The video consists of moving snapshots. Each shot is from a fixed camera position. Though nothing changes and there is no development, there is activity in the shot. They are moments of oscillating and cyclical dynamics. The sound is recorded right where the bridge meets the land. There are two types of audio recordings: recordings using an ambisonic microphone that captures spatialized, directional sounds, and recordings using contact microphones attached to the bridge that pick up the vibrations of the bridge itself. The spatialized recordings document all the sounds that arrive from every direction; the contact microphones record sounds that emanate from the bridge itself.

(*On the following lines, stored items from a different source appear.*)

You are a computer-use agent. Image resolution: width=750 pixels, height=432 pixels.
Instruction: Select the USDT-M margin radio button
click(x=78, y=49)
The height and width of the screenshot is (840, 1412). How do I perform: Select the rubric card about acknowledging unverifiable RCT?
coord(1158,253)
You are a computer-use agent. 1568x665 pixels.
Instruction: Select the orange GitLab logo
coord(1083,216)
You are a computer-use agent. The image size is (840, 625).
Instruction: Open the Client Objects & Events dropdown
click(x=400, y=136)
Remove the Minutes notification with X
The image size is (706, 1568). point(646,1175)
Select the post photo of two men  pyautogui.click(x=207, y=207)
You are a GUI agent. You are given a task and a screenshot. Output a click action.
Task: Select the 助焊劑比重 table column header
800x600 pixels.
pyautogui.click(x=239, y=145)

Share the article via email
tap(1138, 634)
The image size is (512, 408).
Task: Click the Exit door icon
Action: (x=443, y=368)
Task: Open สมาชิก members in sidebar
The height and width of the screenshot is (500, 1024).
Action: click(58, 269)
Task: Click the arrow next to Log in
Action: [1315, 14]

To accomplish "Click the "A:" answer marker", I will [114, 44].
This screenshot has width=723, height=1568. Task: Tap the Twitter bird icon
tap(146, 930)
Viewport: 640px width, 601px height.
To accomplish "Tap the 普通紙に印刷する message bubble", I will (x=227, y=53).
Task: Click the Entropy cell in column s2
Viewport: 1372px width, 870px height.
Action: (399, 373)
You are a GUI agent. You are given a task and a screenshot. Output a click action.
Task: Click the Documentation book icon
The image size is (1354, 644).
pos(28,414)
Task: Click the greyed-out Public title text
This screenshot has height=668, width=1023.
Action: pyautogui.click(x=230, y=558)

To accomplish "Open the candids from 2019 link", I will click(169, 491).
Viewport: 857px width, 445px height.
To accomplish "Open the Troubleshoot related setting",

[The sound is omnipresent, enveloping. It is combustion and thrumming. It is the detritus of supply chains and commuting: coupling and shunting, loading and dumping, shuttling and steaming. It is the intersection of a multitude of transportations, the vector of going somewhere. The bridge itself is a damper, resonating as it absorbs and refracts. The crook of its span forms a lee from the currents of the traffic.The space in that crook is protected by neglect, that kind of invisibility that comes from being insignificant, unaccounted for. The space is feral, re-wilded by its invisibility. It has escaped grooming and control. The space harbours other castoffs. Here motion is cyclical, rhythmic, meandering.]

Picture of a media installation in a gallery. A large TV on one wall and four speakers forming a square around it. The room with has three white walls that are 8' high, above it is open with beams and ducts.

As installed at 611 Alexander Street.

A man and a camera on a tripod stand under a bridge. The bridge is yellow steel struts and lots of graffiti. The photograph is wide angle so the bridge appears curved.

Shooting some video under the bridge. Photo: Jim Bizzoccchi.

A man in a ball cap and a burgundy collared shirt is looking at a camera on a tripod underneath a yellow bridge.

Shooting some video under the bridge. Photo: Jim Bizzoccchi.

A microphone with a furry wind screen and on a stand is connected to a portable recorder with red circular lights. They are under a bridge amongst steel pipes and struts, and chainlink fencing.

Ambisonic recording setup. Sound Designer MixPre6 and a Røde NT-SF1.

A guitar capo is used to attach a contact mic to a rusty steel part of the bridge.

Contact mic affixing strategy: guitar capo.